Kauai solar project 'pretty well stalled'
A Kaua'i-based firm that wants to develop the state's largest solar power project says its plans are in limbo after it was unable to reach a purchase-power contract with the Kaua'i Island Utility Cooperative.
Pacific Light & Power yesterday said its proposed 10-megawatt project in West Kaua'i is "pretty well stalled" after talks with KIUC broke off because of a disagreement over what the utility would pay for the power.
Dick Roth, chief executive officer of the Anahola-based firm, said he still hopes something can be negotiated with the utility and that his firm also has other plans for projects on Kaua'i.
Roth said Pacific Light & Power signed a letter of intent with KIUC last August and that both sides had worked hard to come to an agreement. The renewable power firm is proposing to spend $70 million on a 102-acre array of solar heat collectors on former sugar cane land near Kekaha. Heated liquid from the collectors would drive steam turbines to produce electricity.
The startup company hoped to break ground on the project in December.
KIUC has two basic problems with the system: the cost of its power and that it would not be available all of the time, President Randy Hee said yesterday.
Hee would not say what wholesale cost Pacific Light & Power was offering KIUC, but said it was "on the high side ... and we have to look out for our ratepayers."
Hee called Pacific Light & Power "a great bunch of guys. I know Dick Roth really wants to get something done that would be good for Kaua'i."
"They're trying to come up with something to make that project a little more viable," Hee said.
But Pacific Light & Power spokesman Canen Ho'okano said he wasn't sure if the deal could happen now.
"We basically did everything that anyone could ever do to try a renewable energy project on this island," Ho'okano said. "We've gone further than anyone else has ever gone in every which way — and gotten tremendous support from the community."
Pacific Light & Power intended to use technology developed by the Spanish company Albiasa Corp., which has a similar 50-megawatt solar plant under construction in Spain.
Pacific Light & Power said its plant would generate enough power for 8,000 homes during its hours of operation.
Operational hours would be during all but the most cloudy days and for up to three hours after sunset, thanks to insulated storage tanks that hold heated liquid to extend electricity production time, Ho'okano said.

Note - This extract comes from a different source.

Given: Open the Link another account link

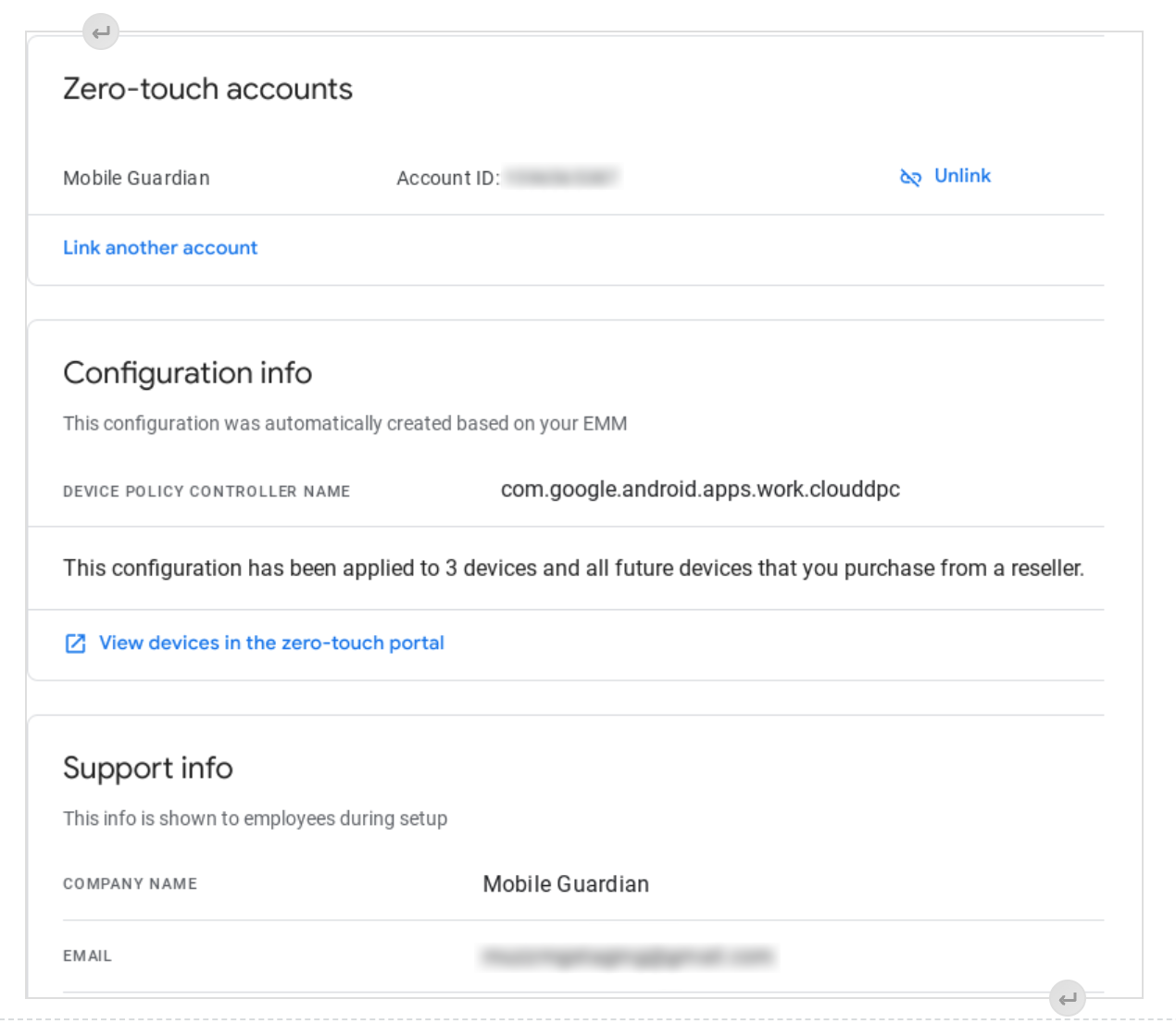Looking at the screenshot, I should tap(160, 248).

Though the power wouldn't be available through the night, it would help KIUC meet its larger daytime loads, he said.
The project would have employed 1,488 solar troughs that use curved mirrors to focus the sun on tubes filled with heat transfer fluid.
The heat stored in that fluid would be passed to a heat exchanger that generates steam to power a Ram Power Inc. system of generators. The project could offset 1 million gallons of imported diesel fuel and reduce carbon dioxide emissions by 15,000 tons per year.
Roth said he still hopes to see the project move ahead.
"It would be a real benefit to Kaua'i," he said.
He said Pacific Light and Power also would like to build hydroelectric and biomass projects on Kaua'i.